# looking at moving to Malaga area..



## Lindsey74 (May 24, 2008)

Just thinking very seriously about moving to the Malaga area and wanted to know what sort of price rentals would be around this area.


----------



## jojo (Sep 20, 2007)

depends what you want - small apartments 500 euros ish, villas - to infinity. average villa - 1000 euros maybe?? depending on amenities, rooms plot size area etc..
Jo


----------



## Big Pete (Aug 7, 2007)

Lindsey74 said:


> Just thinking very seriously about moving to the Malaga area and wanted to know what sort of price rentals would be around this area.


Hi Lindsey and welcome to the forum

Like jojo says depends what your after if you want flash beachside or dirty dank dismal backstreet ? Or if you want 3 bedrooms or only 1 ,only big enough to swing your cat ? Or are you looking for town centre or are you looking for out in the sticks with all the insects ?

Need more info as it can vary so much ..


----------



## Lindsey74 (May 24, 2008)

Hey JoJo and Big Pete,
Thanks for the reply. We are really looking for the Alameda area, we want out of the "rat race" mentality to be honest. We would be looking for a small property to start with, 1 or 2 bedrooms. I'm looking into doing a TEFL course. I don't speak any Spanish but I am willing (and will have to) learn. Any advise or info you can give us would we great. Thank you in advance.


----------



## jojo (Sep 20, 2007)

Thats north of where I live and I dont know much about prices in that area. What you need to do is an internet search on etate and letting agents in that area to get a rough idea of prices and availability. Be careful of pushy agents though, they're all quite desperate at the mo, so just have a look at their sites and dont get drawn in. Perhaps you should then come over and have a look.

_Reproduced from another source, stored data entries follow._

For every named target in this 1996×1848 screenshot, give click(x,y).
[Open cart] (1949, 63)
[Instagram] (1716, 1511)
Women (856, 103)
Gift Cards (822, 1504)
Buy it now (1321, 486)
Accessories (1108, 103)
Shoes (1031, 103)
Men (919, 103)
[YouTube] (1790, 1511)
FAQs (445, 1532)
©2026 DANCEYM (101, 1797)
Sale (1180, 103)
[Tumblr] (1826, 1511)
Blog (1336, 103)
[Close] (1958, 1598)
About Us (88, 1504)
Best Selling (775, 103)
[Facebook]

As for escaping the rat race, well yes it is a different way of life here, but its not without its problems. spain is fast catching up with the British/european mentalitiy and there's an awful lot of red tape, especially if you want to buy a car, have a phone, doctor, bank account etc, But if you're "out in the sticks" its probably very relaxed. Wr came out for a stress free life and hey, it hasnt been yet!!!

As for learning the language, well I thought it would be easy - but I'm fast realising that it would be years before I will be good enough to compete job wise with a Spanish person. that said, I've been here for four months and can just about get by with day to day stuff (its not so much my spanish thats the problem, its understanding their answers!!!!)

Good luck and keep us posted!

Jo

Jo


----------



## Lindsey74 (May 24, 2008)

HI Jojo,

Once again thanks for the reply. Would you happen to know of a reputable estate or letting agent?
I'm hoping to pick up the language as soon as I can. I want to be apart of the community than we live in. I'm going to start a TEFL course as soon as I can so hopfully I can start ooking for work soon.
I will keep you up to date.


----------



## jojo (Sep 20, 2007)

I dont know of any in the area you're looking. We used an agent called WVS who have been brilliant - Property sales in Spain, villas costa del sol , they do rental too, but they deal mainly in our area (Alhaurin de la Torre). Just dont part with any money until you see the contract, dont be fooled into thinking there's a rush cos "there are other people interested" (a favourite line!) and in my opinion avoid the big agents

Jo


----------



## Lindsey74 (May 24, 2008)

Fantastic I will have a look. I'm sure they will have details of other agents if they cannot help us.
You have been a star.
Thanks


----------



## jojo (Sep 20, 2007)

you're welcome - good luck and keep us posted

Jo x


----------